In the 1930s, it was difficult to openly talk about being gay, but people who have studied his life and poetry are sure that he was homosexual. Hughes' family history was brown rather than black. His grandmother Mary Langston instilled in him a lasting sense of racial pride. His mother moved to Washington D.
C., where Hughes followed her in 1924. He worked as a hotel waiter to earn money to go back to college, but life in the capital was difficult due to racial tensions. However, he was able to write many poems during this time. The Weary Blues won first prize in 1925 in a literary contest sponsored by Opportunity magazine.
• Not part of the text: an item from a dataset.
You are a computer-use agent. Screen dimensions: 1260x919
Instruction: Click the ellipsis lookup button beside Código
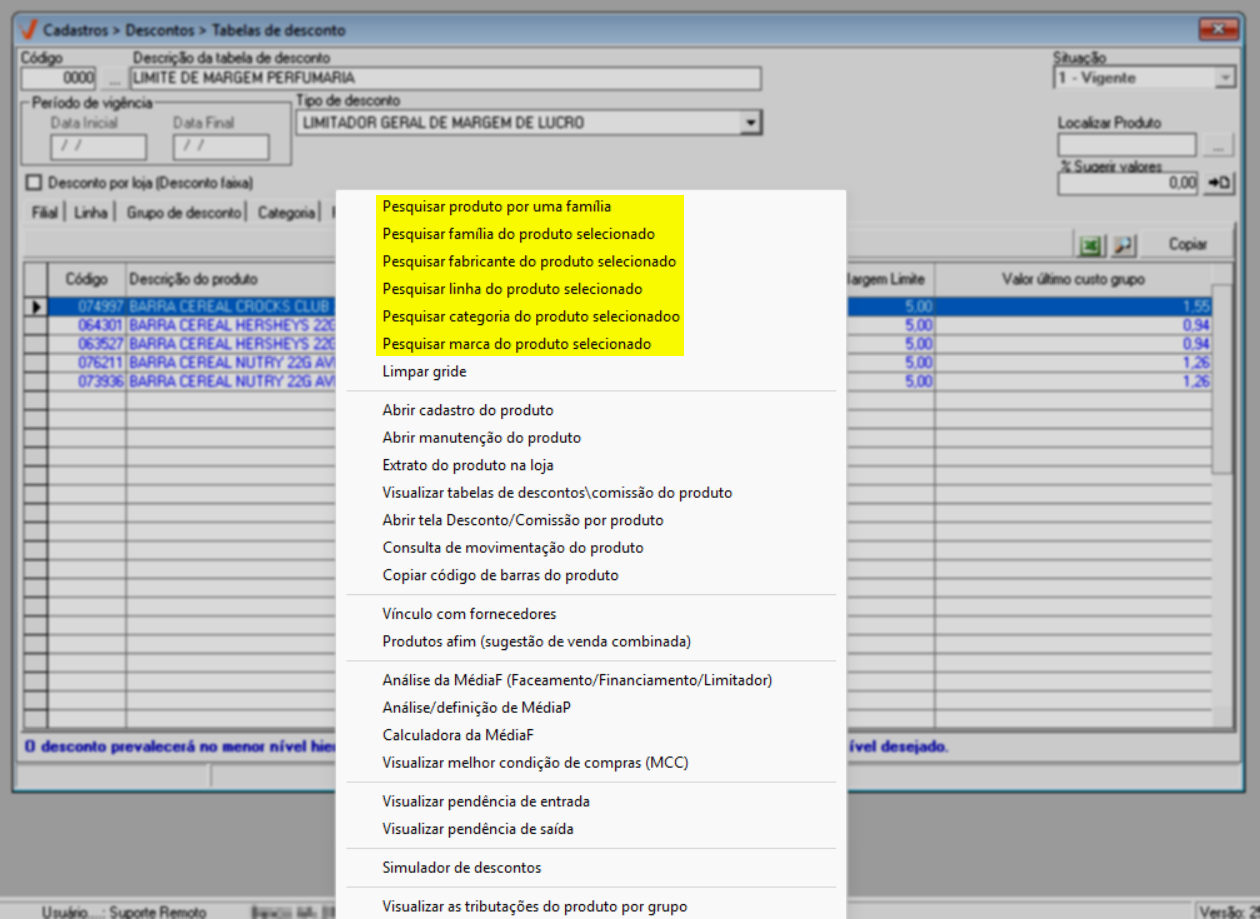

Carl Van Vechten, a novelist and critic, noticed Hughes' work and organized the publication of his first volume of poetry, The Weary Blues (19). In 1931, Prentiss Taylor and Langston Hughes created Golden Stair Press which published portfolios and books with works of art by Prentiss Taylor and texts by Langston Hughes.
The Beinecke Library of Rare Books and Manuscripts at Yale University contains the Langston Hughes documents (1862-1980) and the Langston Hughes Collection (1924-196).Langston Hughes is often referred to as the people's poet for his portrayals of black culture and everyday life. In Looking for Langston (198), British filmmaker Isaac Julien stated that he was a black gay icon. Julien thought that Hughes' sexuality had been historically ignored or minimized. Langston Hughes is remembered as an innovator of jazz poetry and a revolutionary thinker who sparked a revolution. He is also remembered for his unique style of writing which he developed in high school after learning about the works of Carl Sandburg (1878-1896).
His legacy lives on through his works which are still studied today.